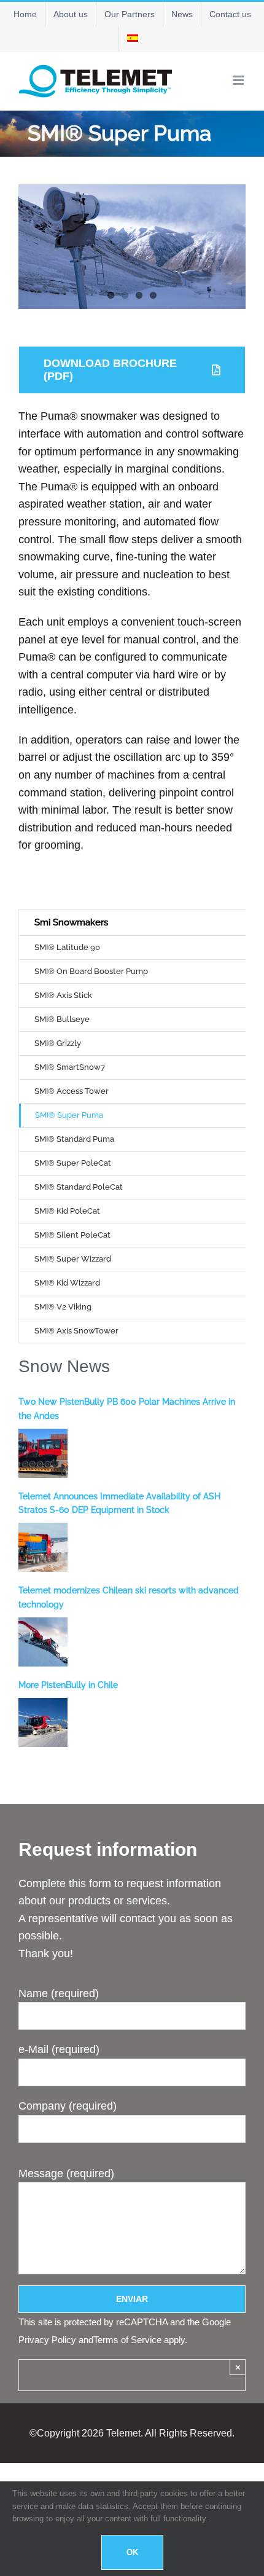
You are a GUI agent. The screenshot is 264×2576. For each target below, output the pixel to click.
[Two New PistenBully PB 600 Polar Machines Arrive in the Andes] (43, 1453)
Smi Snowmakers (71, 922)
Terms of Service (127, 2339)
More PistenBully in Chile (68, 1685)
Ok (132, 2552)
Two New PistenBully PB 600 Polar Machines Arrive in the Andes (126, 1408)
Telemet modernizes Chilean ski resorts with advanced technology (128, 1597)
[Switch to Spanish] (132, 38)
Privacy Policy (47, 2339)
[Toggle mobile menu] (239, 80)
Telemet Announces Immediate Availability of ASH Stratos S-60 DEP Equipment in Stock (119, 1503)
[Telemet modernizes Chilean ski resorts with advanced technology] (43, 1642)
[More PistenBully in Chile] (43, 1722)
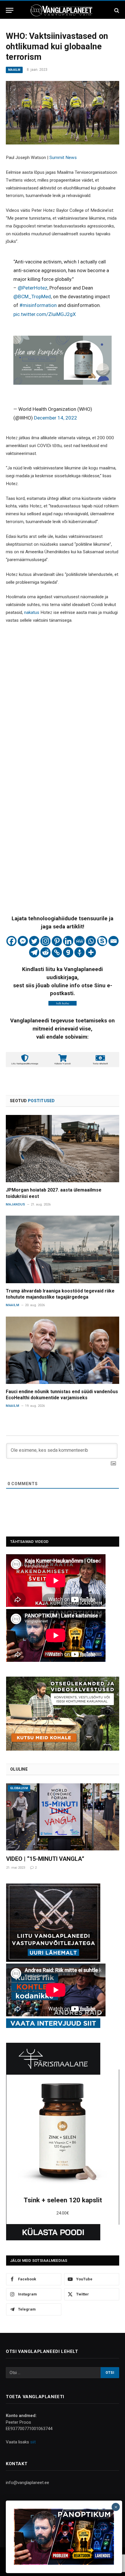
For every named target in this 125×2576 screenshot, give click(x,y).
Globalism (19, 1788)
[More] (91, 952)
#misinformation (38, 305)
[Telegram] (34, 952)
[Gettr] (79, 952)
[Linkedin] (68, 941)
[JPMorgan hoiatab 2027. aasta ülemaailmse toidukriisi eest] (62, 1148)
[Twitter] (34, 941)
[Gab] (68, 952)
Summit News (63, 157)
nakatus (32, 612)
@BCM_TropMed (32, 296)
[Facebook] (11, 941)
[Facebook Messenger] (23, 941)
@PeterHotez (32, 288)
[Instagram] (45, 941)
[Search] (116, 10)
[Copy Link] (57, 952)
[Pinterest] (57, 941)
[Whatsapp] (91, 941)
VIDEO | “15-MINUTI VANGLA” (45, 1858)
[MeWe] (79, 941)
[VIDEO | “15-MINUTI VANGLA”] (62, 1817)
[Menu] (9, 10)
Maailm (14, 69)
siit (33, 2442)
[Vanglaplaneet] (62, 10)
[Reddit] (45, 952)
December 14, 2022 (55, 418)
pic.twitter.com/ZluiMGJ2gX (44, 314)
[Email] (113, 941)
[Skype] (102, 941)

....................

> _Directions for this task_: From the listing above, copy all lines holding the word "Andes".

> _Solution below_:
[Two New PistenBully PB 600 Polar Machines Arrive in the Andes] (43, 1453)
Two New PistenBully PB 600 Polar Machines Arrive in the Andes (126, 1408)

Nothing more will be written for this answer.